DATA Start Marker

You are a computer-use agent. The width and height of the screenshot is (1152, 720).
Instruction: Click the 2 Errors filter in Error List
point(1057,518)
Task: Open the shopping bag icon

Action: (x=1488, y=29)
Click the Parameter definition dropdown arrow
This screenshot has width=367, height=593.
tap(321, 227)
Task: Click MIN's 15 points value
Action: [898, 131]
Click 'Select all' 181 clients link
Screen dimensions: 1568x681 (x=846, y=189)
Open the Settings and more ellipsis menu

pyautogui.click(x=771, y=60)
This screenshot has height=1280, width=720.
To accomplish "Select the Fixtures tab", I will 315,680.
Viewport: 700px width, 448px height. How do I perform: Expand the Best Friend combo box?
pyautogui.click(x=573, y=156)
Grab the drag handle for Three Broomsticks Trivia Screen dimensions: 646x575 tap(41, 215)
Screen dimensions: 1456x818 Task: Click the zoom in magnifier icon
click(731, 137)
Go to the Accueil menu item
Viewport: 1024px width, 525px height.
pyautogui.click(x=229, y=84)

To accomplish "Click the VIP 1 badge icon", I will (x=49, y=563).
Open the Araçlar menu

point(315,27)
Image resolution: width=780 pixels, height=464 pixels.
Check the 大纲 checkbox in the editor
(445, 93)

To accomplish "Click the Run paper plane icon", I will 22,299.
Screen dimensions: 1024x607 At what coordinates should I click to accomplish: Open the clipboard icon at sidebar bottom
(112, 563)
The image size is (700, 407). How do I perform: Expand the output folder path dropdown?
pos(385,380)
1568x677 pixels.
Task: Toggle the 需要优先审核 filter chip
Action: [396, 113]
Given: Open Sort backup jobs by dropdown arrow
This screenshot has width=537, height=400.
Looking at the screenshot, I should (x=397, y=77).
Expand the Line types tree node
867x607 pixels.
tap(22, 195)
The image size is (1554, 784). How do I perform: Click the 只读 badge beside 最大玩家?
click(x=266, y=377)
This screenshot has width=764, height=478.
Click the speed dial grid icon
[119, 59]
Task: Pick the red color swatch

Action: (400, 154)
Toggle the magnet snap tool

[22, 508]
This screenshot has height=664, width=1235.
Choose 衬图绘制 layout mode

DATA End Marker

* **WORK TO COMPLETE**
Set down each line exactly as it appears in the data.

* **FINISHED TASK**
You are a computer-use agent. The width and height of the screenshot is (1152, 720).
Instruction: Click the 2 Errors filter in Error List
point(1057,518)
Task: Open the shopping bag icon

Action: (x=1488, y=29)
Click the Parameter definition dropdown arrow
This screenshot has width=367, height=593.
tap(321, 227)
Task: Click MIN's 15 points value
Action: [898, 131]
Click 'Select all' 181 clients link
Screen dimensions: 1568x681 (x=846, y=189)
Open the Settings and more ellipsis menu

pyautogui.click(x=771, y=60)
This screenshot has height=1280, width=720.
To accomplish "Select the Fixtures tab", I will 315,680.
Viewport: 700px width, 448px height. How do I perform: Expand the Best Friend combo box?
pyautogui.click(x=573, y=156)
Grab the drag handle for Three Broomsticks Trivia Screen dimensions: 646x575 tap(41, 215)
Screen dimensions: 1456x818 Task: Click the zoom in magnifier icon
click(731, 137)
Go to the Accueil menu item
Viewport: 1024px width, 525px height.
pyautogui.click(x=229, y=84)

To accomplish "Click the VIP 1 badge icon", I will (x=49, y=563).
Open the Araçlar menu

point(315,27)
Image resolution: width=780 pixels, height=464 pixels.
Check the 大纲 checkbox in the editor
(445, 93)

To accomplish "Click the Run paper plane icon", I will 22,299.
Screen dimensions: 1024x607 At what coordinates should I click to accomplish: Open the clipboard icon at sidebar bottom
(112, 563)
The image size is (700, 407). How do I perform: Expand the output folder path dropdown?
pos(385,380)
1568x677 pixels.
Task: Toggle the 需要优先审核 filter chip
Action: [396, 113]
Given: Open Sort backup jobs by dropdown arrow
This screenshot has width=537, height=400.
Looking at the screenshot, I should (x=397, y=77).
Expand the Line types tree node
867x607 pixels.
tap(22, 195)
The image size is (1554, 784). How do I perform: Click the 只读 badge beside 最大玩家?
click(x=266, y=377)
This screenshot has width=764, height=478.
Click the speed dial grid icon
[119, 59]
Task: Pick the red color swatch

Action: (400, 154)
Toggle the magnet snap tool

[22, 508]
This screenshot has height=664, width=1235.
Choose 衬图绘制 layout mode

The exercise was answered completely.